II.            Contexte
[67]                        Les inscrits sous le régime de la Loi sur la taxe d’accise, L.R.C. 1985, c. E‑15 (« LTA »), sont chargés de la perception de la taxe sur les produits et services et de la production, pour chaque période de déclaration, d’un rapport indiquant la taxe nette à verser (voir Québec (Revenu) c. Caisse populaire Desjardins de Montmagny, 2009 CSC 49, [2009] 3 R.C.S. 286, par. 10). Dans certains cas, le montant des crédits de taxe sur les intrants peut être supérieur à la taxe devenue percevable sur les fournitures taxables, de sorte que l’inscrit peut avoir droit à un remboursement de taxe nette (LTA, par. 225(1) et 229(1)).

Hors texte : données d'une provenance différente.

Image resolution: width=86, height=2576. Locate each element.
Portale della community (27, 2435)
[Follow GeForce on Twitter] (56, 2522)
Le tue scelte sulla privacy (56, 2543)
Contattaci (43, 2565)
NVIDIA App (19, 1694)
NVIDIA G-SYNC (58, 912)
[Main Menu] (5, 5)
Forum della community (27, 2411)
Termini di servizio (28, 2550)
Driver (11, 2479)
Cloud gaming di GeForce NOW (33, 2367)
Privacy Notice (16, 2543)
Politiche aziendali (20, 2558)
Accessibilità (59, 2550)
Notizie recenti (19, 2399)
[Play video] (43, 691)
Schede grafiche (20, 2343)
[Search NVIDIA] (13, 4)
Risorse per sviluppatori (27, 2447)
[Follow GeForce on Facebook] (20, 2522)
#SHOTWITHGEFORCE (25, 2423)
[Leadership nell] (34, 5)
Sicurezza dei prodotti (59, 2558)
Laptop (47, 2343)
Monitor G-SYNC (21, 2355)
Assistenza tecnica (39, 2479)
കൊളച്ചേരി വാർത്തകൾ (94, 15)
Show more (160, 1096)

[68]                        Le 28 octobre 2019, la Ministre a effectué une vérification d’Iris et a établi sa cotisation au titre de la LTA pour ses périodes de déclaration de 2017 et de 2018. La Ministre a d’abord retenu les remboursements de taxe d’Iris en attendant la fin de la vérification, mais a par la suite accepté de les verser en raison de l’incidence de la retenue sur la situation financière d’Iris. La vérification n’a donné lieu à aucun rajustement des remboursements de taxe nette d’Iris.

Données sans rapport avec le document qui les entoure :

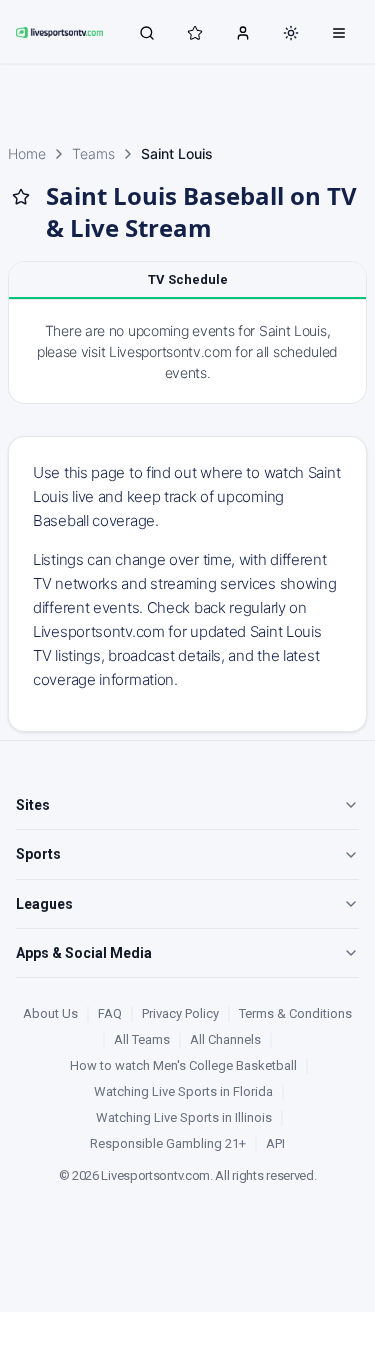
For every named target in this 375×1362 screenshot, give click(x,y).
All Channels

[69]                        Le surlendemain, le 30 octobre 2019, la Ministre a avisé Iris qu’elle ferait l’objet d’une deuxième vérification, visant certaines périodes de déclaration de 2019; la portée de la vérification a ensuite été étendue pour englober toutes les périodes de déclaration comprises entre le 1er janvier 2019 et le 29 février 2020. La Ministre a de nouveau retenu les remboursements de taxe. Iris a demandé à deux reprises que les fonds connexes soient débloqués pour lui permettre de maintenir et de préserver ses activités commerciales, mais la Ministre a rejeté les deux demandes. À la suite des refus de la Ministre, Iris a sollicité un bref de mandamus afin de contraindre celle‑ci à débloquer les fonds et a déposé une requête visant l’obtention de mesures provisoires.

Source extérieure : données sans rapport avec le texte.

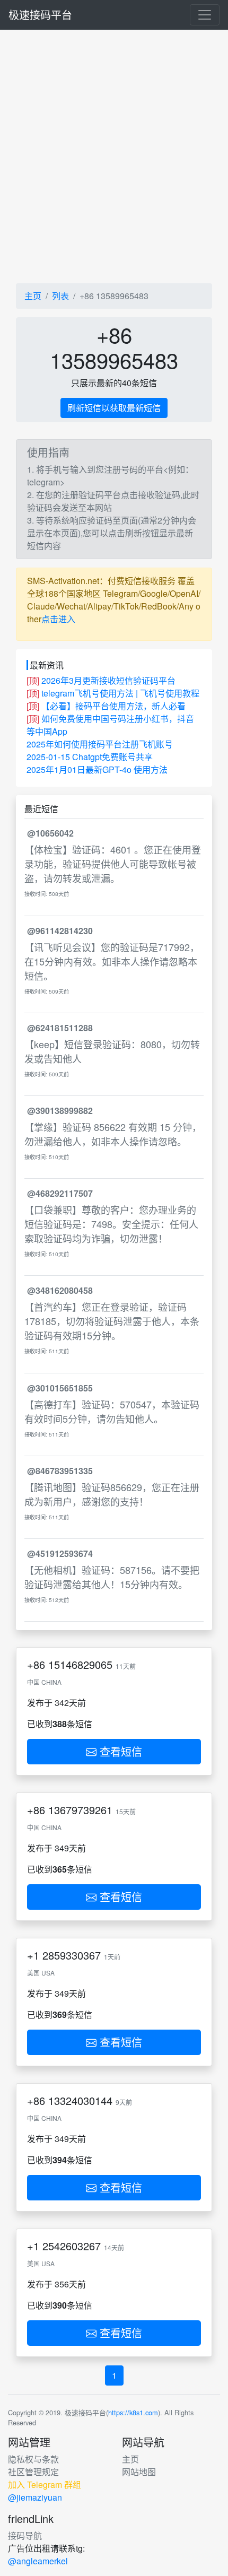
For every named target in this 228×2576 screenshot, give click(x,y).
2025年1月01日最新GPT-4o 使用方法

[70]                        Le 9 avril 2020, avant l’instruction de la requête visant l’obtention de mesures provisoires, la Ministre a établi une nouvelle cotisation pour les périodes de déclaration d’Iris allant de janvier à août 2019 et a établi une cotisation pour les périodes de déclaration de septembre à décembre 2019. Dans ces cotisations, la Ministre refusait d’accorder à Iris les crédits de taxe sur les intrants d’un montant de 98 000 000 $ qu’elle réclamait et lui infligeait des pénalités avec intérêts pour négligence grave de plus de 24 000 000 $.
[71]                        Le 17 avril 2020, la Cour fédérale a rejeté la requête en mesures provisoires au motif qu’elle était prématurée parce que le délai raisonnable de rétention des remboursements n’avait pas encore expiré (2020 CF 532). La Cour d’appel fédérale a confirmé cette décision le 8 juillet 2020 (2020 CAF 117).
[72]                        En réponse, le 16 juillet 2020, Iris a saisi la Cour fédérale d’une demande de contrôle judiciaire et lui a demandé de prononcer les trois jugements déclaratoires suivants :
                    [traduction]
a.      la Ministre a manqué à son devoir d’équité procédurale lors de sa vérification d[’Iris], a fait défaut de donner un avis des rajustements proposés ou de donner l’occasion de présenter des observations en réponse à ces rajustements, ce qui allait à l’encontre de la politique publiée par la Ministre à cet égard et de la garantie particulière du sous‑commissaire de la Ministre;
b.      les cotisations [de la Ministre] ont été établies sans fondement probatoire et de manière contraire aux conclusions de fait tirées par la Ministre à la date de ces cotisations;
c.      les cotisations ont été établies dans l’objectif illégitime de chercher à priver la Cour fédérale de sa compétence dans la demande de redressement présentée par [Iris] dans le dossier T‑425‑20.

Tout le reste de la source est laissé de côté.